Deserto, ecco. Benché rigogliosa, benché abitata, benché fornita di tutto, quest'isola è un deserto, un luogo lontano dalla vita. Nulla a che vedere con la vita, le monotone ed elementari relazioni che intrattengo con i pochi abitanti: saluti, chiacchiere sul vento, sugli alberi che non fruttificano ancora, qualche acquisto. Ma si tratta di poca cosa: tutto ciò che mi serve mi viene fornito e se a volte compro o baratto qualcosa è solo per capriccio.
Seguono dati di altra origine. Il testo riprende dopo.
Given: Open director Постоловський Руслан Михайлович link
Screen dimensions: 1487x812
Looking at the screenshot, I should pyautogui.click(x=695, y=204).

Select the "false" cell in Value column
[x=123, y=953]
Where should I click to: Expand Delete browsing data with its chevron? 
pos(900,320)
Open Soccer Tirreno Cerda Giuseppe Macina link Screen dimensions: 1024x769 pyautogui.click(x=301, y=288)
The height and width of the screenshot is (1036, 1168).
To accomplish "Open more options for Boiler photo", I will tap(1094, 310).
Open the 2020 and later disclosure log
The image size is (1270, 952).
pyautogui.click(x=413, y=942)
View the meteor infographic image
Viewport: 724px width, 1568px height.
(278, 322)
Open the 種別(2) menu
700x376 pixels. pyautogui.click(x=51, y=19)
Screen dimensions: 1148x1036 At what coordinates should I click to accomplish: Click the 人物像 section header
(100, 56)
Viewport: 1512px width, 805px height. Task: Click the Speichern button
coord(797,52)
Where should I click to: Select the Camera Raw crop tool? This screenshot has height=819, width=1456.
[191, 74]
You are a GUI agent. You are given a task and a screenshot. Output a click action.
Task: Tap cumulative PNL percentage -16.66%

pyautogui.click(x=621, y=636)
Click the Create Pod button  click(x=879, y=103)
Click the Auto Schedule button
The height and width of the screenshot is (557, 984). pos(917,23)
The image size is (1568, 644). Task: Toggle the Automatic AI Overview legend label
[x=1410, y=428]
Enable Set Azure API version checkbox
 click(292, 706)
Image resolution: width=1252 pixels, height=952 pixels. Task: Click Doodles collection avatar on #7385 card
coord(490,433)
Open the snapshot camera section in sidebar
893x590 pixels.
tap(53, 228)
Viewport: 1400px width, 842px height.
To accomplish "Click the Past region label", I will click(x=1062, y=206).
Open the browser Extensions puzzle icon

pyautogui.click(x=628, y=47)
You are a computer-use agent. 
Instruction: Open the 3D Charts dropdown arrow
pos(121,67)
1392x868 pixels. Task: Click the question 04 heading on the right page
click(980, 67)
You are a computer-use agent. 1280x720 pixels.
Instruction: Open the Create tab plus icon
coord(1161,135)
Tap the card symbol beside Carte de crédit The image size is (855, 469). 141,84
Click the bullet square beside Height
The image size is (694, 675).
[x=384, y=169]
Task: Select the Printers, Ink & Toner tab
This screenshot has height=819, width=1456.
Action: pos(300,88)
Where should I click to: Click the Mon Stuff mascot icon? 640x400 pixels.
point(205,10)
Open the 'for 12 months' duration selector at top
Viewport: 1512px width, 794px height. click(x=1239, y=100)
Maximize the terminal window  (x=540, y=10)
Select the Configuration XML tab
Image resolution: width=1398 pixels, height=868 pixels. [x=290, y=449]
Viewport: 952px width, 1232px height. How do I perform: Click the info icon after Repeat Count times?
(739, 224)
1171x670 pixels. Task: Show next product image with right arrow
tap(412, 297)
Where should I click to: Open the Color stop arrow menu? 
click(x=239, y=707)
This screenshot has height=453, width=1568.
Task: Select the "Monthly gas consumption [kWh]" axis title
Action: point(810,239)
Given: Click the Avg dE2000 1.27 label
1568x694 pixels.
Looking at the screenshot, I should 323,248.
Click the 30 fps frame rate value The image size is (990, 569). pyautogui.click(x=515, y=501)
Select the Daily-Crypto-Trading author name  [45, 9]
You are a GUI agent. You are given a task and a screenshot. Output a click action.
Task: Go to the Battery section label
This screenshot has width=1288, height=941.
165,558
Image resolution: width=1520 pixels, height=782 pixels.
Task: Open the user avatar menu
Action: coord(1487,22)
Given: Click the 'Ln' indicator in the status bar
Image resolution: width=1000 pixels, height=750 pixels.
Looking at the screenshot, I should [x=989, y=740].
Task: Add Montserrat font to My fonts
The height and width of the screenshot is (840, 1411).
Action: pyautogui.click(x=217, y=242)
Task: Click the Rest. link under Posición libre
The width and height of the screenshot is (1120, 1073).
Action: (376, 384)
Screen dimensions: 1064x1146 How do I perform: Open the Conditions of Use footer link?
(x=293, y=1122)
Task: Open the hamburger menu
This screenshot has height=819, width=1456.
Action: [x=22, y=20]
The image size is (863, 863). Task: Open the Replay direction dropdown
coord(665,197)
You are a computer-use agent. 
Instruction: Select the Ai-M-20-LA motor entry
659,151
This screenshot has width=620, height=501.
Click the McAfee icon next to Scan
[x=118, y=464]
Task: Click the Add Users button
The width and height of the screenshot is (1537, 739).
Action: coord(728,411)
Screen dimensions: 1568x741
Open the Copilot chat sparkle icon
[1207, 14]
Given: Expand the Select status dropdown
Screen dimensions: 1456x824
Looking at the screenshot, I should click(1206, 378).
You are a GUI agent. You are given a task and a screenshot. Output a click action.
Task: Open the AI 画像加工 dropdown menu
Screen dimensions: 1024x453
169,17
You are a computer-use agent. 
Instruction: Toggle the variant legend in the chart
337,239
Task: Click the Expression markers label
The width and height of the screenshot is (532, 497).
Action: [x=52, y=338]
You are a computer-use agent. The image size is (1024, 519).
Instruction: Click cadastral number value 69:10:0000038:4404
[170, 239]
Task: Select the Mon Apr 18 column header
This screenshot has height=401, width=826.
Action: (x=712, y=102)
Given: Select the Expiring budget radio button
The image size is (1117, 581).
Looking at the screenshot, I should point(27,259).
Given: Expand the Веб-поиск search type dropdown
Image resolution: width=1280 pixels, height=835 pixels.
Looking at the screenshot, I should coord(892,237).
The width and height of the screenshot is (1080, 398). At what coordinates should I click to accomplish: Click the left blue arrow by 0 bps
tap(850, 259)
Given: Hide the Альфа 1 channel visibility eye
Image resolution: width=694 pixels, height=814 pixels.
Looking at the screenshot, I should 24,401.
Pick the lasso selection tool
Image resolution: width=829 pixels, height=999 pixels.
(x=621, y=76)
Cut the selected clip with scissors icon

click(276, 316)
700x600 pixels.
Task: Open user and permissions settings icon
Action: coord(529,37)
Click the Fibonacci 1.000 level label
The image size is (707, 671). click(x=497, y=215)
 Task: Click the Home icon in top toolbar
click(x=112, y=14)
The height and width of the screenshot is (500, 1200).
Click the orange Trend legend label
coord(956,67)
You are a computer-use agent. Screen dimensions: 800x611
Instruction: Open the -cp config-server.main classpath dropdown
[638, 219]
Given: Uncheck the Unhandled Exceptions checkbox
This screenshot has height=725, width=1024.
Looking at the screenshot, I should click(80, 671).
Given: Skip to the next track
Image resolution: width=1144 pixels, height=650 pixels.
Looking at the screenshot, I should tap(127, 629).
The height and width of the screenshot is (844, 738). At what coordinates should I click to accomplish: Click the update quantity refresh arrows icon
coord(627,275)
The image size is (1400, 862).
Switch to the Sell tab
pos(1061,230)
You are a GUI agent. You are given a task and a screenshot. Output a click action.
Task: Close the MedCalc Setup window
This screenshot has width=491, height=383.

Meno banali sono gli incontri con lei. Venne quasi subito alla casa sul poggio, inaspettatamente. I fianchi forti che mi accolsero, le labbra carnose che mi percorsero sono rimasti anonimi, come anonimo è sempre rimasto il sapore di quei momenti. Potrei farne a meno, se non avessero l'effetto di illudermi di vivere qualcosa di più complicato della solitudine o del meccanico scambio di parole con gli altri abitanti. Sospetti, gelosie, rischi, sono l'unica variante di una vita che è pena proprio per la quasi totale assenza di complicazioni.
Sono forse ingeneroso, però. Una trama, per quanto esile, di rapporti, di confronti, si disegna quasi tutte le sere, quando siedo ai tavolini dell'unico bar dell'isola e mi lascio coinvolgere dal maniacale gusto per il backgammon che impera fra gli abitanti. So bene quanto artificiali siano gli intrecci di sguardi e di pensieri che disegnano strategie, simulazioni, trionfi e sfide sulle scacchiere logore; appena le riponiamo - dopo la mia invariabile sconfitta: troppi anni di pratica mi separano anche dai più giovani avversari - la ragnatela di invidie, incitamenti, diffidenze, azzardi che si era tessuta fra le mani, le pedine e le caselle della tavola si sfalda, svanisce nell'umidità dell'aria notturna. Ripongo i dadi nella tasca della giacca - ecco una cosa che ho comprato: volevo dei dadi miei, volevo essere padrone degli strumenti di quei brevi destini, almeno - saluto tutti con un cenno e imbocco da solo la salita per la casa. Ho calcolato che - a meno di un incidente che non riesco a immaginare o di un male non curabile con la fornitissima farmacia che ho in dotazione - mi toccheranno molte migliaia di partite prima che quelli del barcone mi dicano che posso salire con loro.
Ho una vaga paura a pensare a quel giorno: l'intontimento che già mi domina dopo solo pochi anni passati qui sarà del tutto fuori posto, nel mondo. Non devo aspettarmi nessun problema di sostentamento, né fatiche sproporzionate all'età che avrò allora: la mia bella casa è lì, sigillata, ad attendermi paziente come solo sanno essere gli oggetti e i cani; il mio conto in banca si incrementa ogni anno di un qualcosa.
Ma saprò più immaginare che le strade non finiscano su un molo o su una scogliera? Che ogni volto incontrato non mi sia noto? Saprò rivolgere a qualcuno le parole che adesso scrivo, accumulando ordinatamente i fogli nel cassetto dello scrittoio?
E, soprattutto, ci sarà qualcuno disposto a credere che ho trascorso trecento dei loro anni su un'isola che non è segnata su nessuna carta?